Wednesday, 17 August 2011

How to get to Chad

I am scared of many things, like zombies and failure. But there are few things that frighten me as much as handing my passport to the angry bureaucrat and walking away, with nothing but his assurance that I’ll get it back the next day. But such was my introduction to Chad.

Even before I landed I was clear that I was definitely back in Africa. The plane had a business class section that took up more than half the plane, and I couldn’t figure out why, as there aren’t a lot of business opportunities in Chad, until I realised it might have something to do with the large UN presence. On this occasion, though, it was mostly empty, with all the passengers crammed into the jam-packed economy section. My fellow passengers were exactly who I would have expected to be going to Chad – diaspora returning home, NGO people tapping away on computers, and a missionary couple with four blond children, very visible crosses, and lots of luggage.

The plane landed, and we were escorted onto buses to drive to the terminal – even though we could see the terminal about 20 metres away, and it was probably quicker to walk than to get the bus. Then, because I didn’t yet have a visa, I had to go to the police post to get a safe passage permit. Here an angry man glared at me, and shoved a piece of paper in my general direction. Closer examination proved it to be a form, so I filled it out using the pen in my bag. Big mistake.

“Who told you to do that? Did I tell you to do that?” he shouted at me, stabbing the form with his finger, before scrumpling it up and throwing it in a corner.

Unsure quite what I’d done wrong, I managed only a feeble “errr... ” and started an apology, before he interjected “don’t you have a black pen?”

“No... sorry” I replied. Sighing at my incompetence, he handed me a black biro, which I used to fill in the form again. And again. Big mistake.

“Again? You’ve done it again!” he shouted, stabbing the form again then throwing it away again. The next minute or so consisted of rapid and angry French, most of which I didn’t absorb, but eventually I gathered that the ‘duration of visit’ line at the top was for him to fill in, not me, and that I was supposed to have guessed this. Silly me, for not realising that the random official got to decide how long I stayed, rather than me. I filled in the form again, and this time, finally, it was accepted, signed, and stamped. I got the form, he got my passport. Couldn’t help feeling it wasn’t much of a swap.

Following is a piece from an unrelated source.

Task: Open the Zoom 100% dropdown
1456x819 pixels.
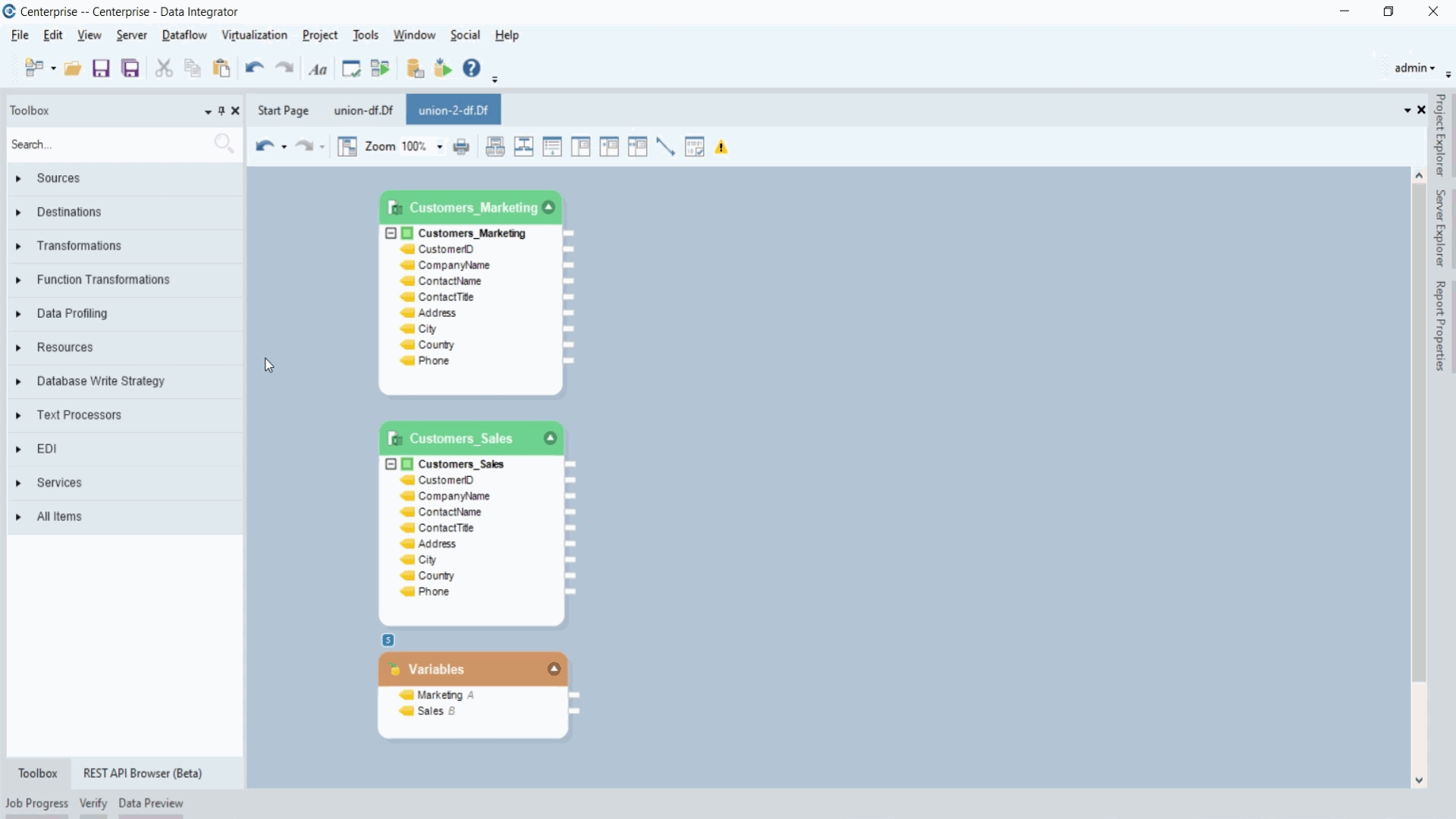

I then used my safe passage permit to go through passport control, where no-one checked my Yellow Fever certificate, and got my back from the belt. I then had to join a veritable scrum to get out – all bags had to be first compared with the tag on your boarding pass by an official wandering through the crowd at random, before being scanned in an ancient x-ray (god knows what they’re looking for, but never mind), and given back to you. The entire flight was trying to shove to the front of the queue, but I was grabbed by an official and dragged to the front. Bags scanned, I continued through the cage door (yes, really) that separated the baggage hall from arrivals, where after an initial moment of looking around wildly assuming I’d been left at the airport, I was greeted by Youssouf, the Office Manager, and welcomed to Chad.

Oh, and it’s now Wednesday, and I still don’t have my passport back.